#### Exercise goal
Transcribe exactly, and without pictures, only the lines from the one bearing "You are a computer-use" through the final line of the data below.

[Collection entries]
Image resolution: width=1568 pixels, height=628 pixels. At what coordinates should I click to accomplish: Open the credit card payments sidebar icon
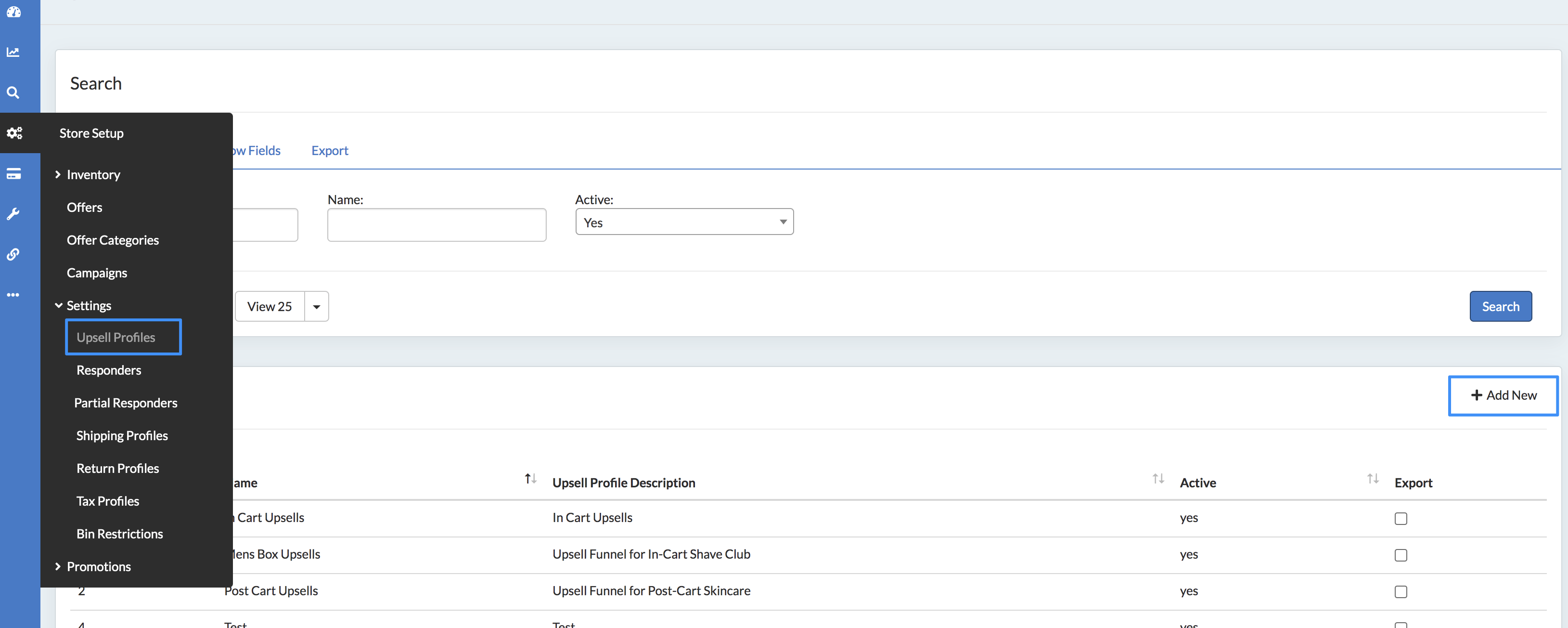13,173
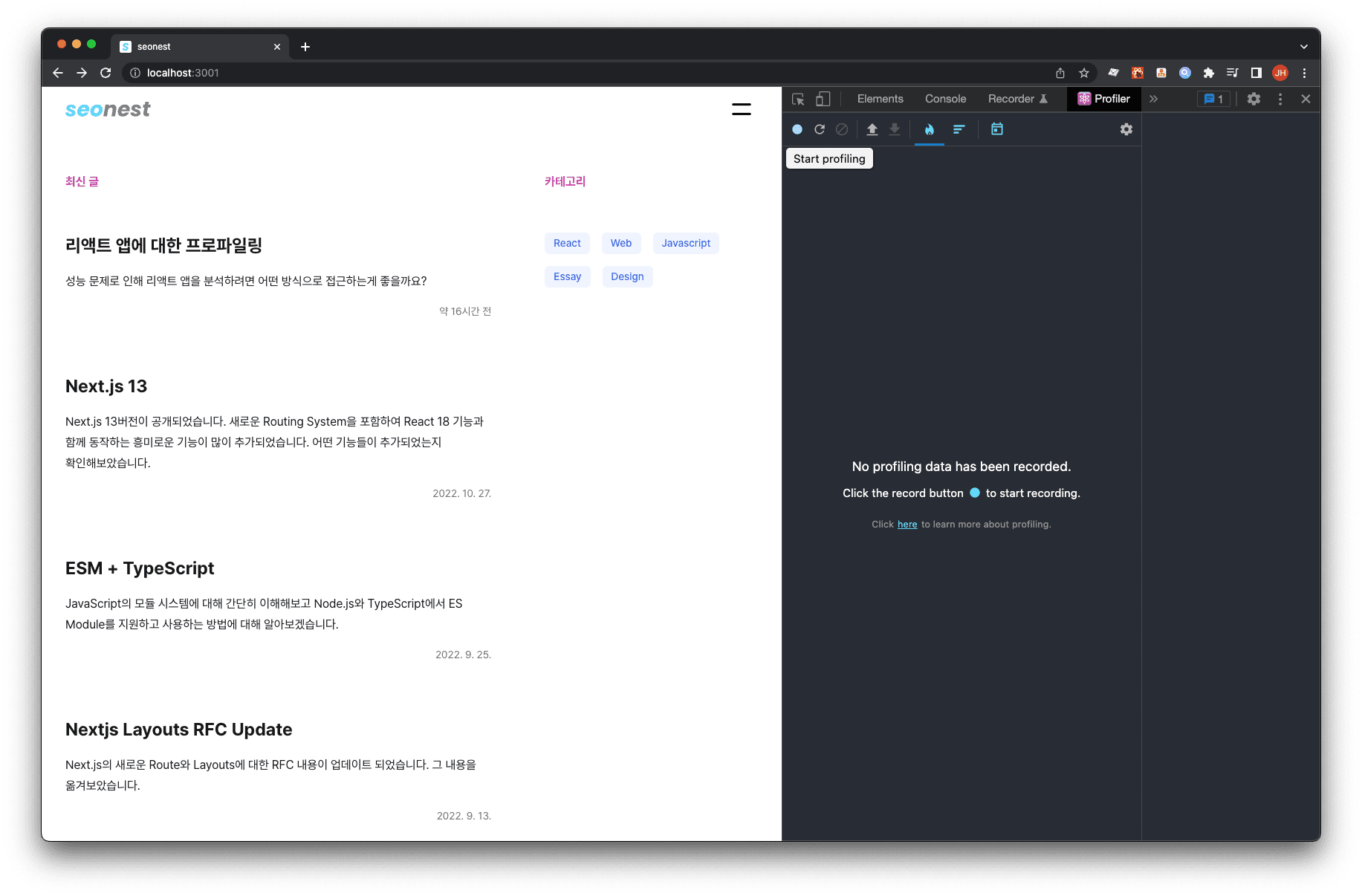The height and width of the screenshot is (896, 1362).
Task: Expand hidden DevTools panels with the chevron
Action: click(1153, 98)
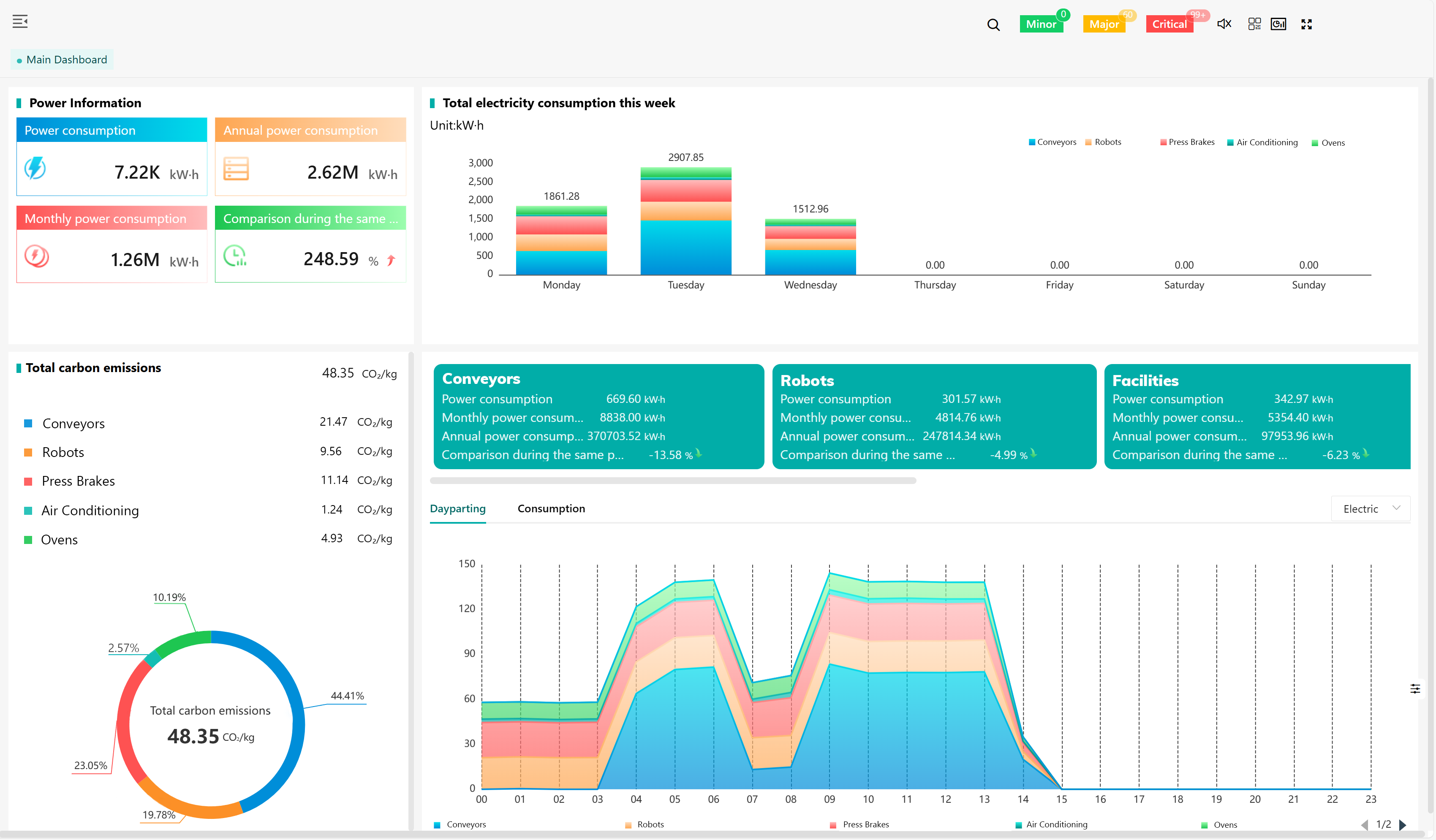Toggle Ovens series in dayparting legend
The width and height of the screenshot is (1436, 840).
(1219, 825)
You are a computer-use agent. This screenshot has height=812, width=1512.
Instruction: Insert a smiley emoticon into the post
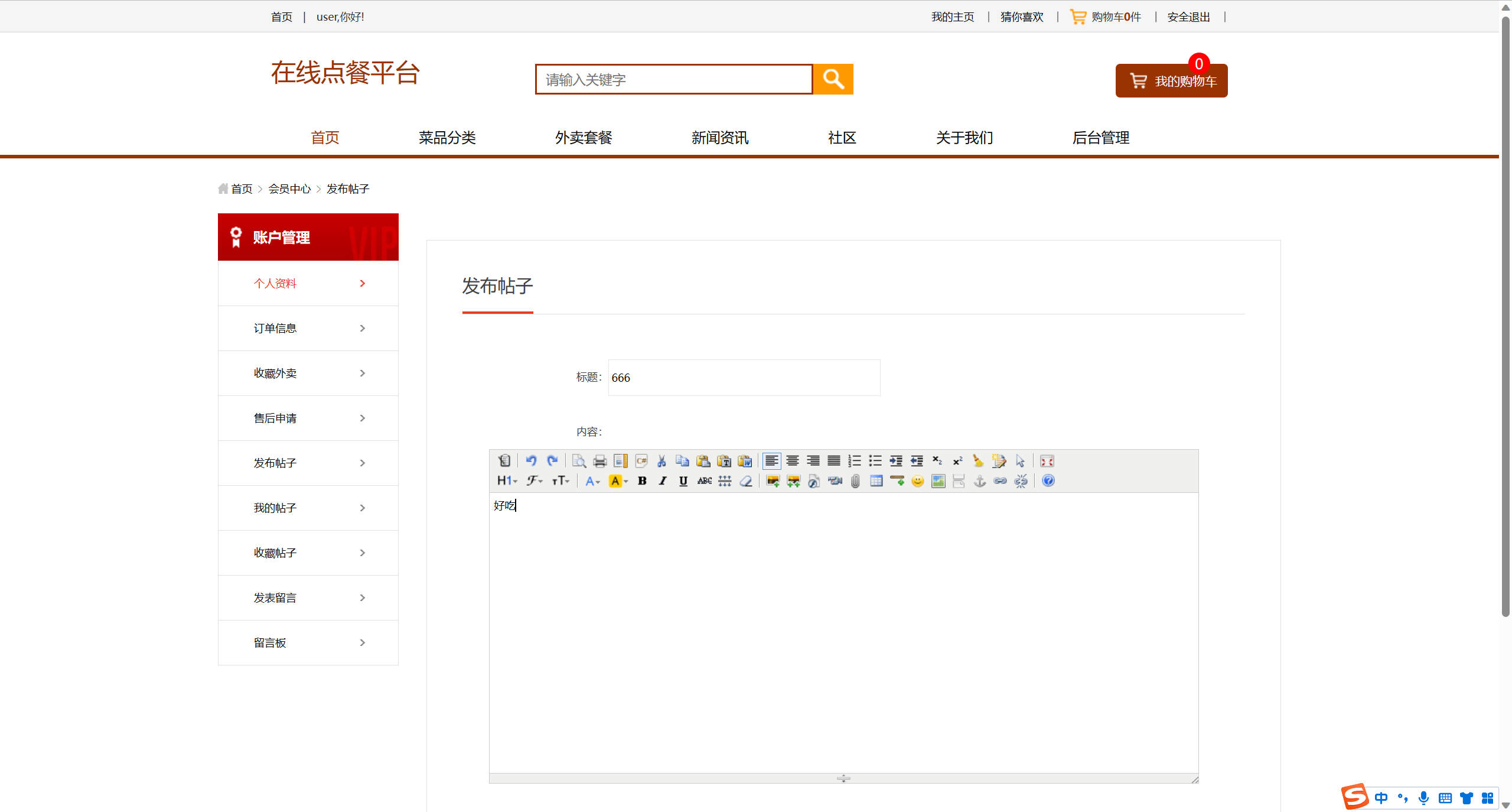click(917, 481)
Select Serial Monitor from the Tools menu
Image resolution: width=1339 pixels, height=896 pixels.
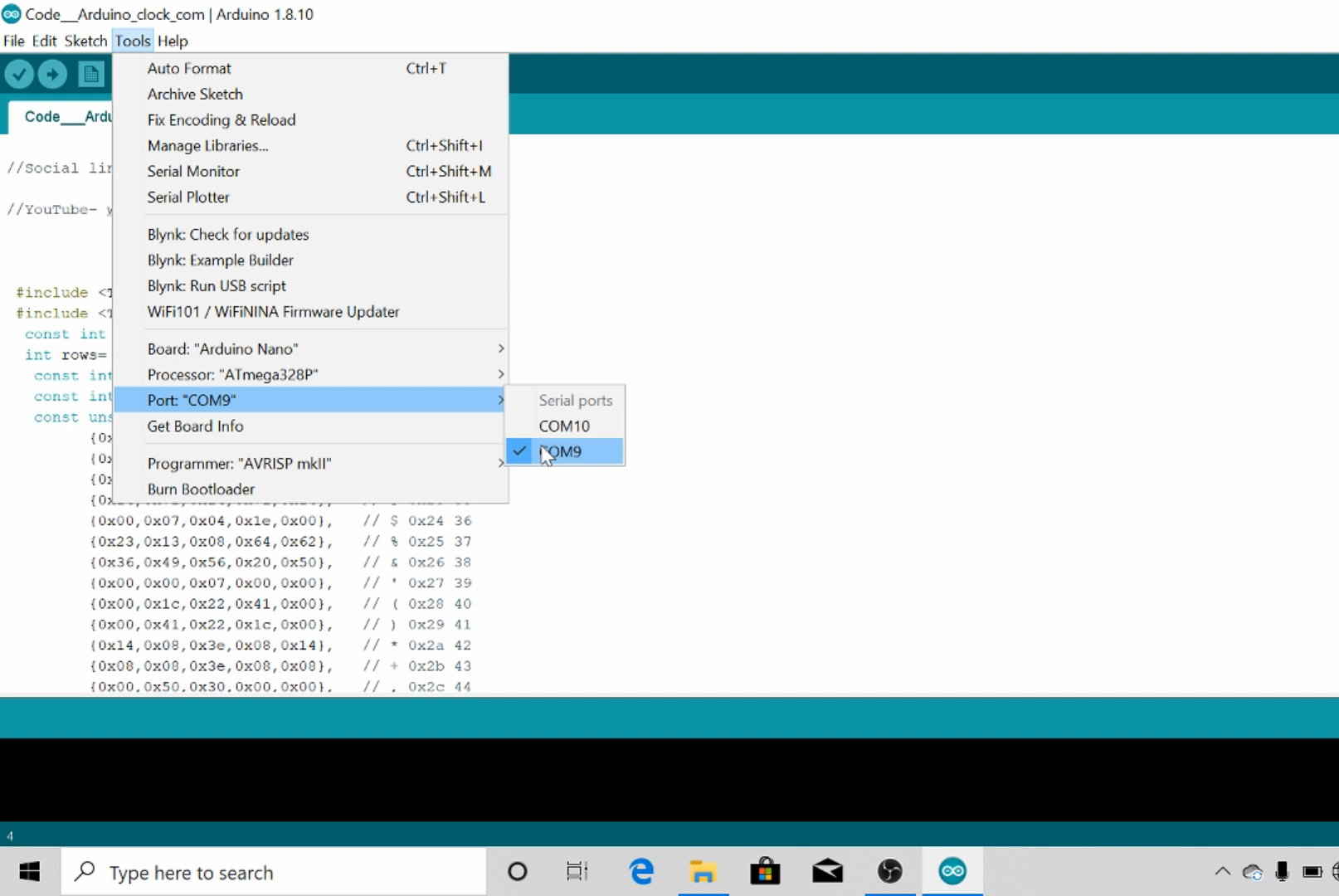pos(193,171)
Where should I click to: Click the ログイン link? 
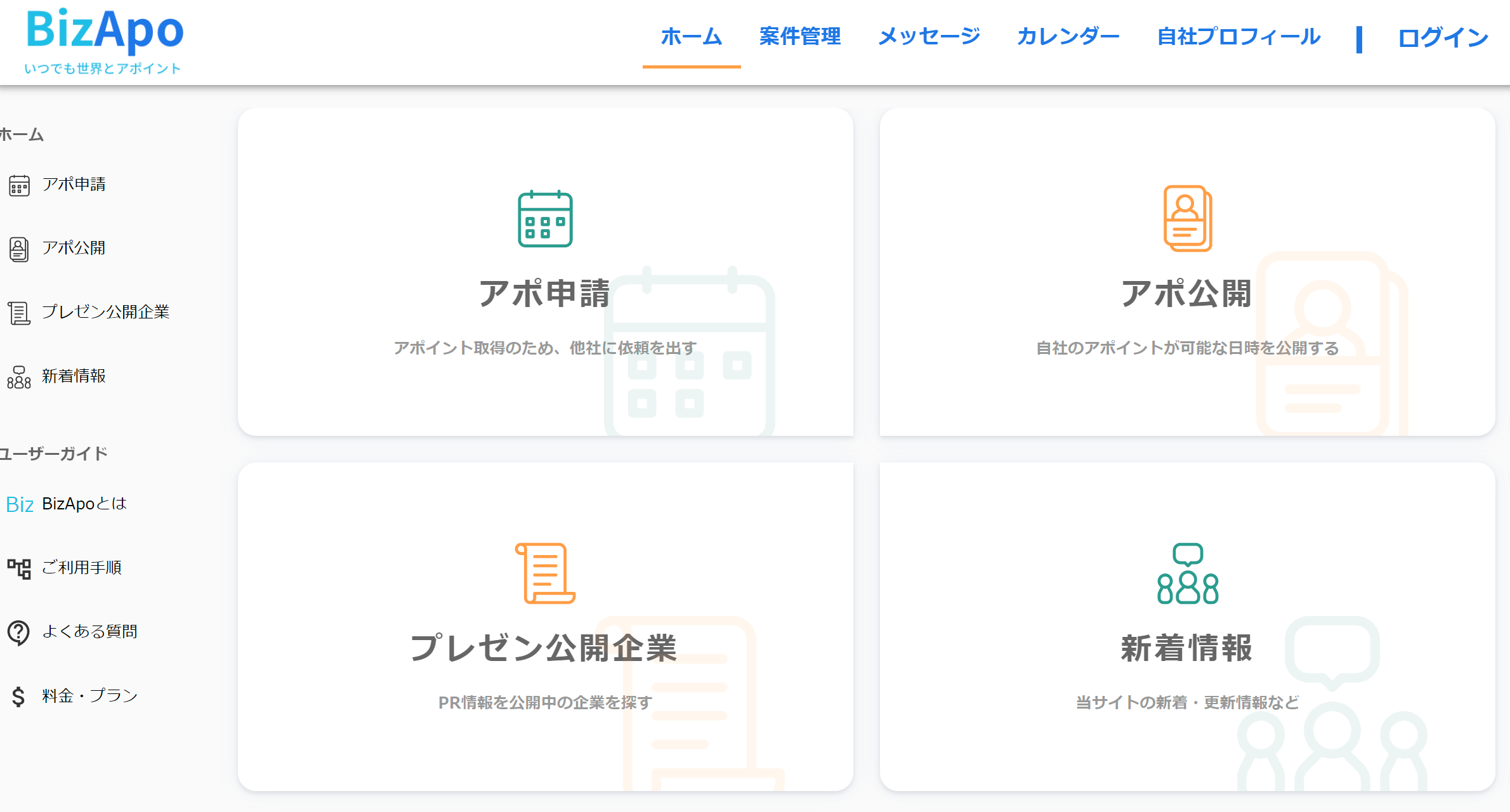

#### Solution to this exercise
You are a computer-use agent. This screenshot has height=812, width=1512.
Instruction: Insert a smiley emoticon into the post
click(917, 481)
Select Serial Monitor from the Tools menu
Image resolution: width=1339 pixels, height=896 pixels.
pos(193,171)
Where should I click to: Click the ログイン link? 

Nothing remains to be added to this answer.